Background: Immune response is key in defense against cutaneous squamous cell carcinoma (cSCC). We aim to better target T cell killing to treat cancer. Method(s): CD8+ tumor infiltrating lymphocytes (TILs) obtained from fresh SCC tumor specimens from immunocompetent (n=5) versus organ transplant recipients (OTRs; n=6) were subject to single-cell RNA profiling and T-cell receptor (TCR) sequencing. Data were analyzed using scSeqR. Result(s): CD8+ TILs were clustered based on gene expression as follows: effector T cells (GZMA, GZMB, IFN-gamma); naive T cells (CCR7, LEF1, TCF7, IL7R); exhausted T cells (BTLA, CTLA4, PDCD1, TIM3, LAG3); and regulatory T cells (FOXP3, STAT3, TNFSRF). CD8+ TIL clonotypes show potential for response to known and uncharacterized antigens. CD8+ TILs from OTRs exhibited more homogeneous gene expression compared with immunocompetent patients. Regulatory and exhausted T cells were reduced in OTRs. TILs from both OTRs and immunocompetent patients showed clonality. However, more TCR clonotypes were observed in immunocompetent patients (mean = 1140) than OTRs (mean = 544). We analyzed common beta TCR from SCC via multiple bioinformatics-based approaches. Clonotypes common to more than one SCC from immune competent patients included breast cancer-associated keratin 19 and proliferation-associated striatin. OTR clonotypes included tumor-suppressor associated MOB kinase 1A and breast cancer-associated ADAM9. Conclusion(s): CD8+ TILs from cSCC showed clonotype restriction, implying T cell mediated anti-tumor response. We will refine our understanding of the SCC T cell landscape and identify and screen neoantigens with the goal of developing rational T cell-based cancer therapy.

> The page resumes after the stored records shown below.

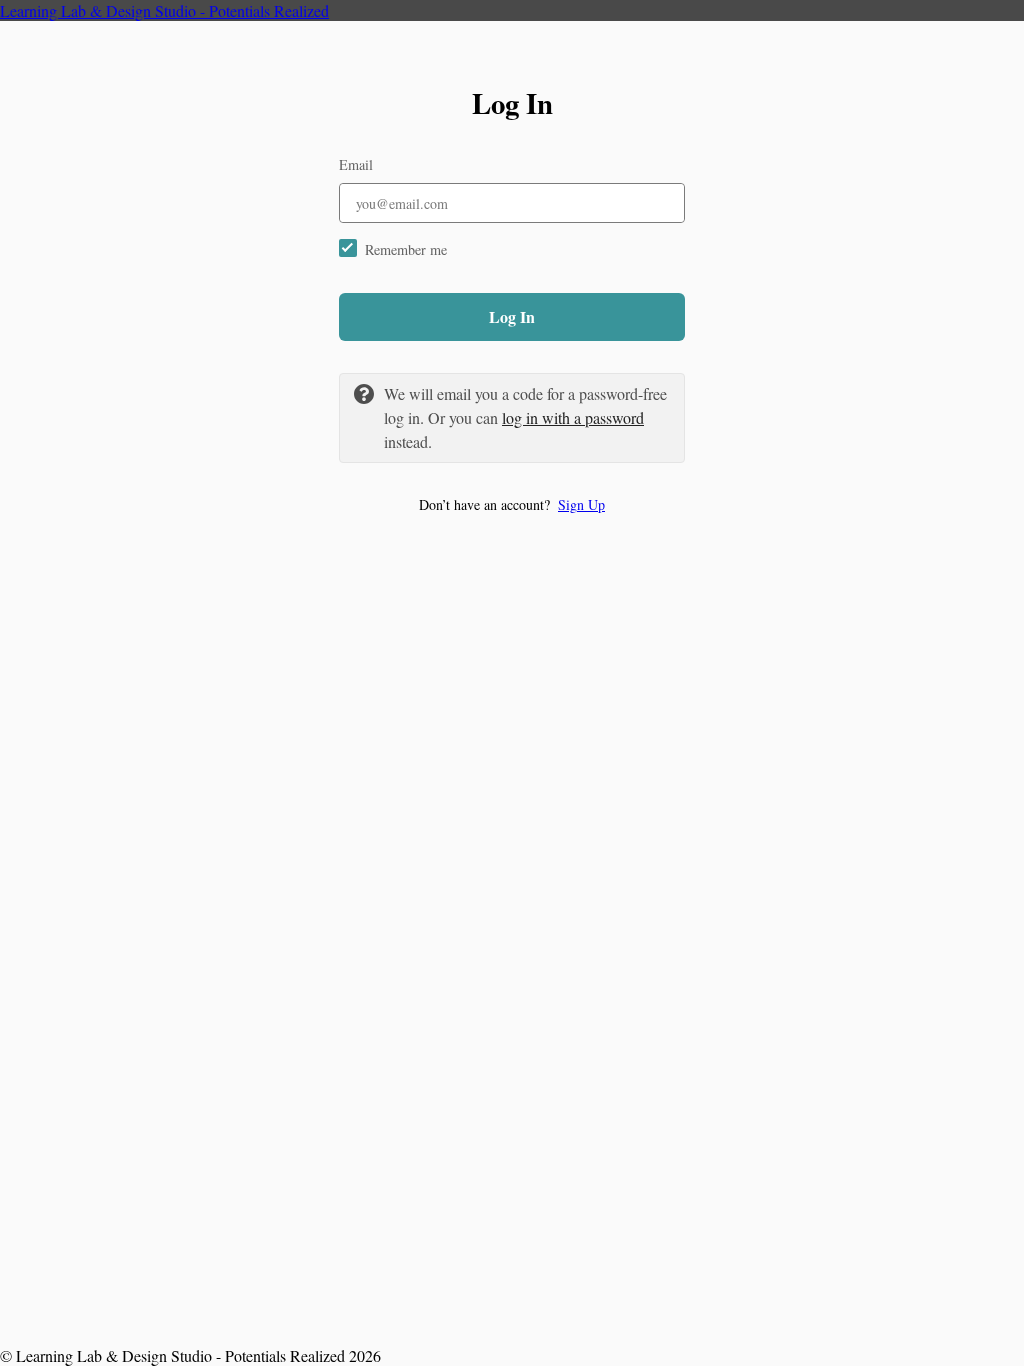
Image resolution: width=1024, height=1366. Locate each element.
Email (356, 164)
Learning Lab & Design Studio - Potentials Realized (164, 10)
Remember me (406, 249)
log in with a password (573, 417)
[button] (512, 504)
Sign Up (581, 504)
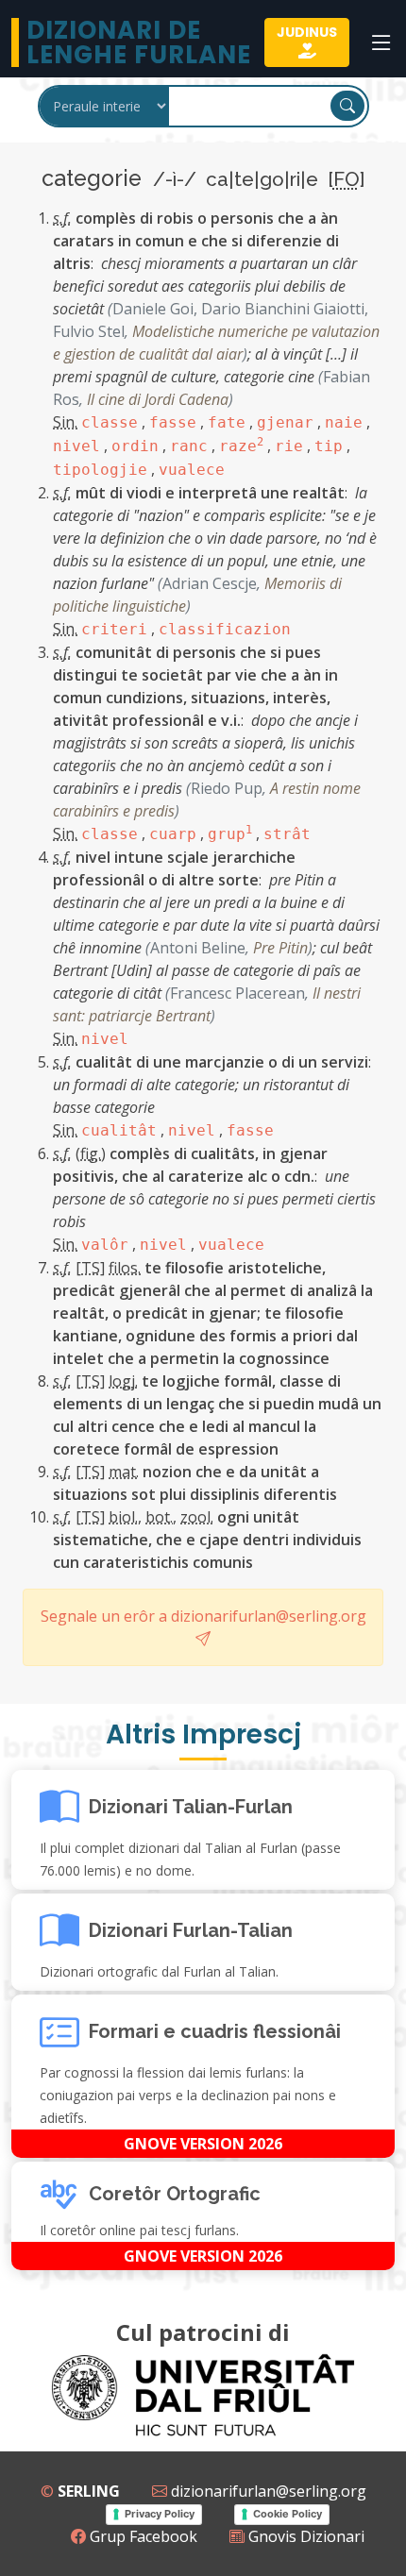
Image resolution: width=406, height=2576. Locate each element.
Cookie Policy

Organ transplant recipients (OTRs) on cyclosporine A (CSA) are prone to catastrophic cutaneous squamous cell carcinoma (SCC). Allograft-sparing, cancer-targeting systemic treatments are unavailable. We have shown increased risk for catastrophic SCC in OTRs via CSA-mediated induction of IL-22. Herein, we found that CSA drives SCC proliferation and tumor growth through IL-22 and JAK/STAT pathway induction. We in turn inhibited SCC growth with an FDA-approved JAK1/2 inhibitor, ruxolitinib. In human SCC cells, the greatest proliferative response to IL-22 and CSA treatment occurred in nonmetastasizing lines. IL-22 treatment upregulated JAK1 and STAT1/3 in A431 SCC cells. JAK/STAT pathway genes were highly expressed in tumors from a cohort of CSA-exposed OTRs and in SCC with high risk for metastasis. Compared with immunocompetent SCC, genes associated with innate immunity, response to DNA damage, and p53 regulation were differentially expressed in SCC from OTRs. In nude mice engrafted with human A431 cells, IL-22 and CSA treatment increased tumor growth and upregulated IL-22 receptor, JAK1, and STAT1/3 expression. Ruxolitinib treatment significantly reduced tumor volume and reversed the accelerated tumor growth. CSA and IL-22 exacerbate aggressive behavior in SCC. Targeting the IL-22 axis via selective JAK/STAT inhibition may reduce the progression of aggressive SCC in OTRs, without compromising immunosuppression.